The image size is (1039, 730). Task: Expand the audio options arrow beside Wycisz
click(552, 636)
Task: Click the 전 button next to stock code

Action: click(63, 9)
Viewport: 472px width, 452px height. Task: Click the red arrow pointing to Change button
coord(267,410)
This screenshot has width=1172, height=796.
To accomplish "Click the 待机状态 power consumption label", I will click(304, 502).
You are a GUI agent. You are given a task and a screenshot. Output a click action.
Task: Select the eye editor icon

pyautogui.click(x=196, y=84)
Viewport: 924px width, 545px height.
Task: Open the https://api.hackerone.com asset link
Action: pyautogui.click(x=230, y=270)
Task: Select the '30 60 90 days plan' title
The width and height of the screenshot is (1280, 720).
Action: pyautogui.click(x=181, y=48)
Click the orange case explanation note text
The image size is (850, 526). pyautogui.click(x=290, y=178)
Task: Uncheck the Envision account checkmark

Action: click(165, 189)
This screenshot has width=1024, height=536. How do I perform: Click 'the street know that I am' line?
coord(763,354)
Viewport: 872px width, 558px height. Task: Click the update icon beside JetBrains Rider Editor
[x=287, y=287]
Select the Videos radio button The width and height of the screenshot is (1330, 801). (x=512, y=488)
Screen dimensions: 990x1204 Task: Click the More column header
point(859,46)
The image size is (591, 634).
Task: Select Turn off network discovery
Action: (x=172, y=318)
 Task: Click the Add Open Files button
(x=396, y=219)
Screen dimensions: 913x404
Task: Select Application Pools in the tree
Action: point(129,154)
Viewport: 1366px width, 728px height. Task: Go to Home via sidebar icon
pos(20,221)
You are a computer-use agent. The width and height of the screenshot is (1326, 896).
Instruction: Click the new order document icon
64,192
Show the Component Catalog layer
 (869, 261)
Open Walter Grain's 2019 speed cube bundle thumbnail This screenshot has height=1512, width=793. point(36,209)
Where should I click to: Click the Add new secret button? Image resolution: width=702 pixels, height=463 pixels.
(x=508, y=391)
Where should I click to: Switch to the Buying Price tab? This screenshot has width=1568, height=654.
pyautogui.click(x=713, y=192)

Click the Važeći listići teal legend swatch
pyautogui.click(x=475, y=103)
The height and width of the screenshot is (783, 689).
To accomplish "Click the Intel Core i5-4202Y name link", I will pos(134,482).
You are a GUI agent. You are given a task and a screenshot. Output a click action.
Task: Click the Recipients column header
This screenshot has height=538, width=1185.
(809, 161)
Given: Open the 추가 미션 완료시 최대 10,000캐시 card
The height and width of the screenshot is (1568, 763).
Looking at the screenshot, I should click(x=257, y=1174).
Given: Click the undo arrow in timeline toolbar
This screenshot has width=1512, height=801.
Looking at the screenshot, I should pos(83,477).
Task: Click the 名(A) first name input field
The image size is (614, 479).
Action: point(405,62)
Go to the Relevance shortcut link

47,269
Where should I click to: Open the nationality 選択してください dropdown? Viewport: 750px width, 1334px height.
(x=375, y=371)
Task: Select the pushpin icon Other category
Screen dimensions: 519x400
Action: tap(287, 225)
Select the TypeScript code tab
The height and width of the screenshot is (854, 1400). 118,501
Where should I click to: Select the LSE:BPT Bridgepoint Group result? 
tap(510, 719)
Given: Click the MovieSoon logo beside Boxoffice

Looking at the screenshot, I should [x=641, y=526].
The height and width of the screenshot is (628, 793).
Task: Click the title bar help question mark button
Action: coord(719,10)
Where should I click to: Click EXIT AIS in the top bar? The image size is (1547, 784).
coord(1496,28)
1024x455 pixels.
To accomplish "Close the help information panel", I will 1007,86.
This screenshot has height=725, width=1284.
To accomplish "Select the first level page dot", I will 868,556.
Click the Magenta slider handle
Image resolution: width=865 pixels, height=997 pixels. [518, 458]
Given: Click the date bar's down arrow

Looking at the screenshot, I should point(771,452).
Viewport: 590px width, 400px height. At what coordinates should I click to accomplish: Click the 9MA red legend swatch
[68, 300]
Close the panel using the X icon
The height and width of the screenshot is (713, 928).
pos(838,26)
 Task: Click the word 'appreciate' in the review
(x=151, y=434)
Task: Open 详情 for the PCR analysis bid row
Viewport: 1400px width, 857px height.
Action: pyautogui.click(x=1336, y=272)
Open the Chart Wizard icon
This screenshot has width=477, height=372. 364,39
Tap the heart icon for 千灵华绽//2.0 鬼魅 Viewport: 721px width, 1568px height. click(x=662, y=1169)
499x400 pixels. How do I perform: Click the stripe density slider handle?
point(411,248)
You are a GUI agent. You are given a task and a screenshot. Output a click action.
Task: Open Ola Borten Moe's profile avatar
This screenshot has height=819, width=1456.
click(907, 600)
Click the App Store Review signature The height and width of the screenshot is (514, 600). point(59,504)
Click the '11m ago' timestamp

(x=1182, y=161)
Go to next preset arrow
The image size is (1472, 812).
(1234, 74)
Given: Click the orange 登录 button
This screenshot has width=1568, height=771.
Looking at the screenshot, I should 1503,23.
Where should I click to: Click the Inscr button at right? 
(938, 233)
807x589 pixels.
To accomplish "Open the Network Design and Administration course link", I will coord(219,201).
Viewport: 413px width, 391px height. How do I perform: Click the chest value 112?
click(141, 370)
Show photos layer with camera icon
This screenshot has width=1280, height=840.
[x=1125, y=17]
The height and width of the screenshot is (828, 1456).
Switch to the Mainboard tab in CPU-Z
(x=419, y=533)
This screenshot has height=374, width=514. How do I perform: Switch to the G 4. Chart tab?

────────────────

Check each line of the material for the word "name". Copy the ones that have it.

WRITTEN SOLUTION:
To accomplish "Click the Intel Core i5-4202Y name link", I will pos(134,482).
Task: Click the 名(A) first name input field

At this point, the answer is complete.